§ Work request: Your answer must be the exact lines of the listing below that run from the line with "Given: Click the" to the line with "Task: Click the low-heat iron icon", ends included, and no pictures.

§ Given records:

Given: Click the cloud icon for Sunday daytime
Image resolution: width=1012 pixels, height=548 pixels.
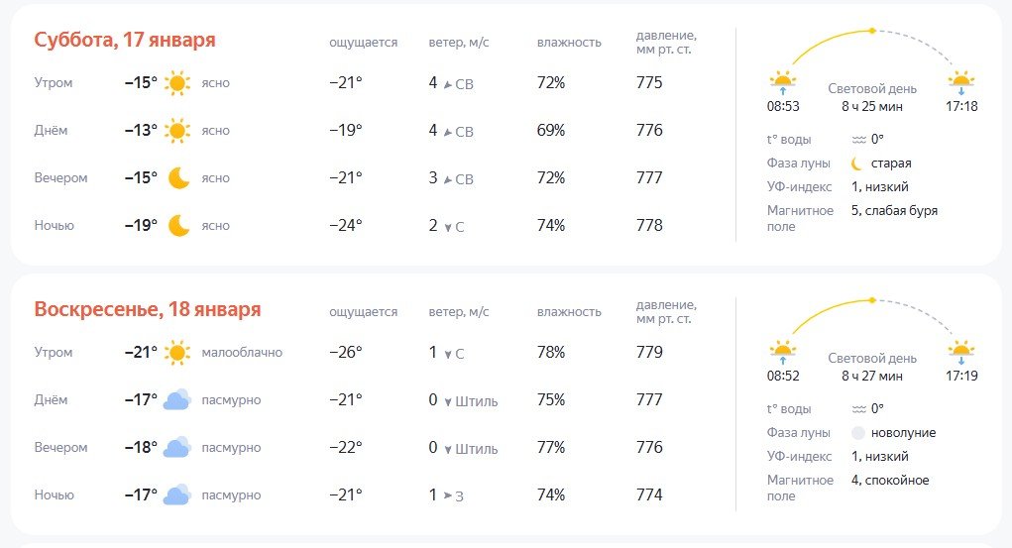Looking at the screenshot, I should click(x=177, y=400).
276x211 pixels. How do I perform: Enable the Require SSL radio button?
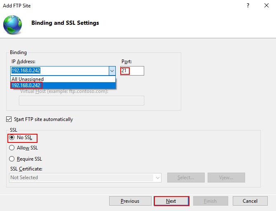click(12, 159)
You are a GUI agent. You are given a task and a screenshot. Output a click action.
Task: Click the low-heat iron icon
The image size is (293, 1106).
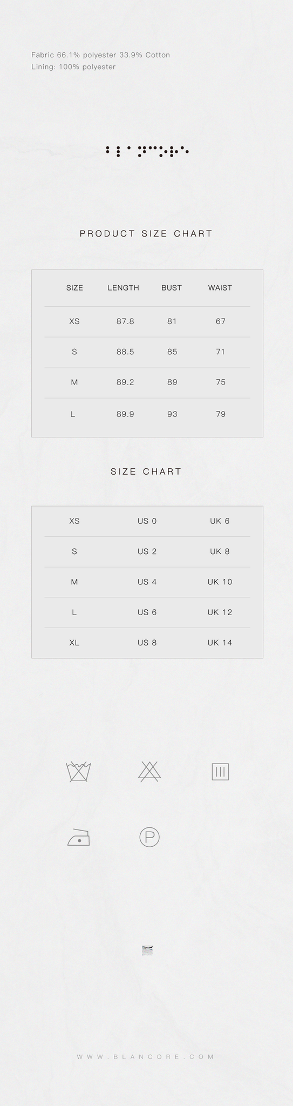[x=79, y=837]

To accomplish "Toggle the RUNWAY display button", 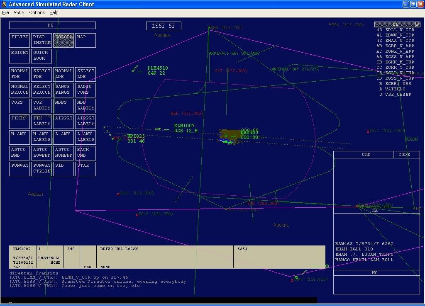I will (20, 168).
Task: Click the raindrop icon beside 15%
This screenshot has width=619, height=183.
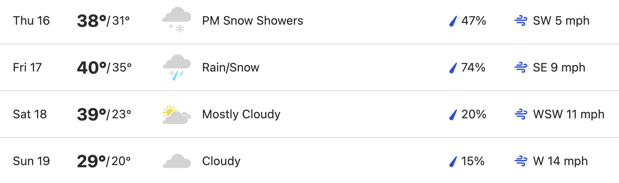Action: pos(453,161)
* * *
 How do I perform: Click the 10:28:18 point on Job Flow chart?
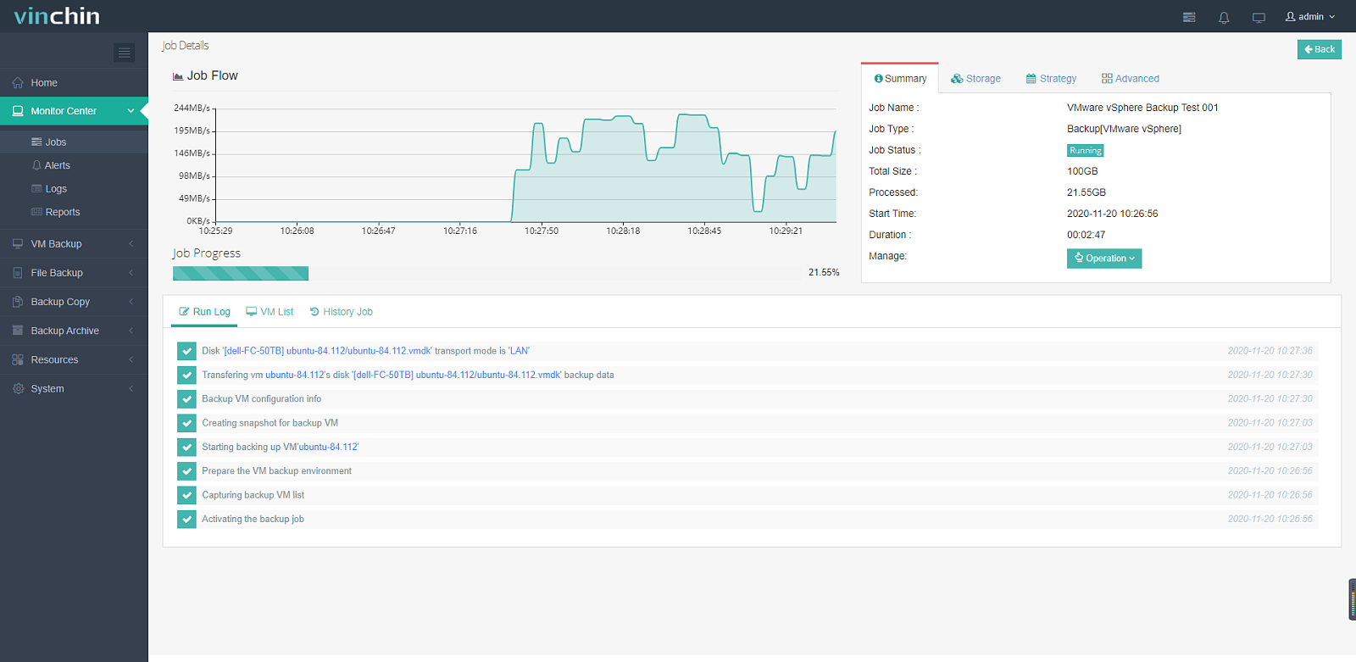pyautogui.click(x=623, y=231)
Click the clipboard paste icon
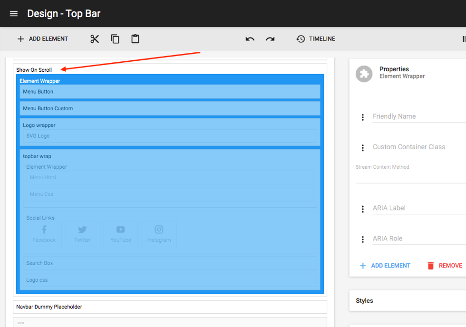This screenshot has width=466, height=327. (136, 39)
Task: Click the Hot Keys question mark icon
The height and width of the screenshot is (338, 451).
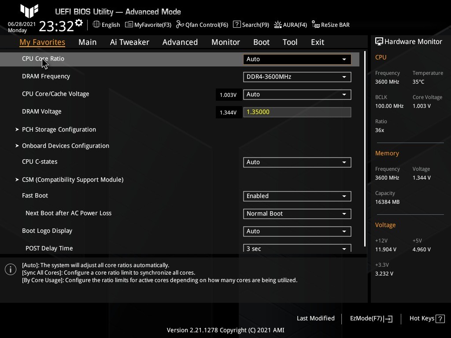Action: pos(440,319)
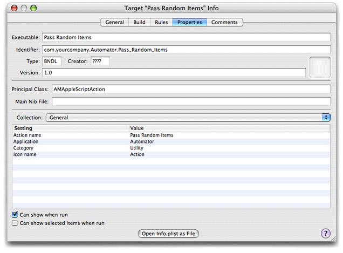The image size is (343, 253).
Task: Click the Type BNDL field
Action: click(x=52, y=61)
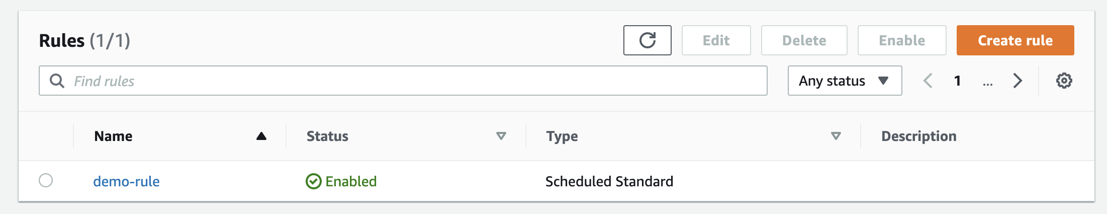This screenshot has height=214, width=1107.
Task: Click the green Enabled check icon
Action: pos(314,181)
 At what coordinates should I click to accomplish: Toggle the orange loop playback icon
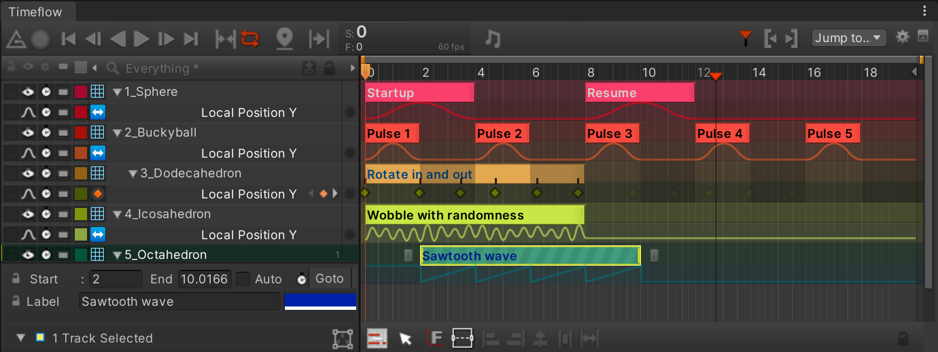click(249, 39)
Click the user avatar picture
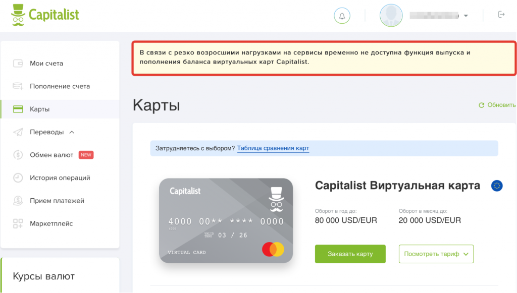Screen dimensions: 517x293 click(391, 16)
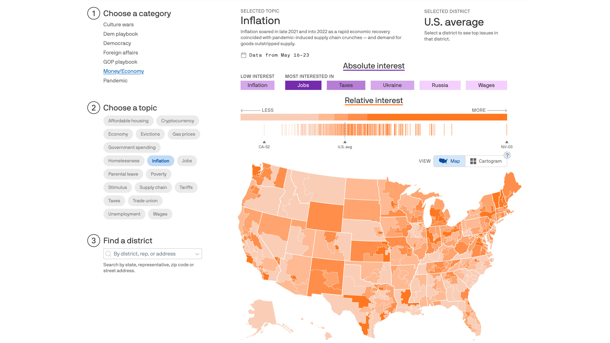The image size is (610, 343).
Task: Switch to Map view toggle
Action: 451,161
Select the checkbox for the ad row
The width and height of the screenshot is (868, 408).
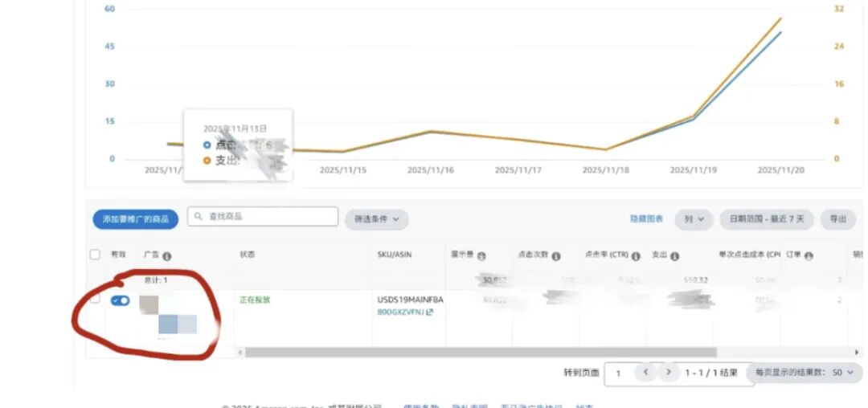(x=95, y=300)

§ Task result:
Given: Click the cloud icon for Sunday daytime
Image resolution: width=1012 pixels, height=548 pixels.
Looking at the screenshot, I should click(x=177, y=400).
276x211 pixels. How do I perform: Enable the Require SSL radio button?
click(12, 159)
You are a GUI agent. You are given a task and a screenshot. Output a click action.
Task: Click the low-heat iron icon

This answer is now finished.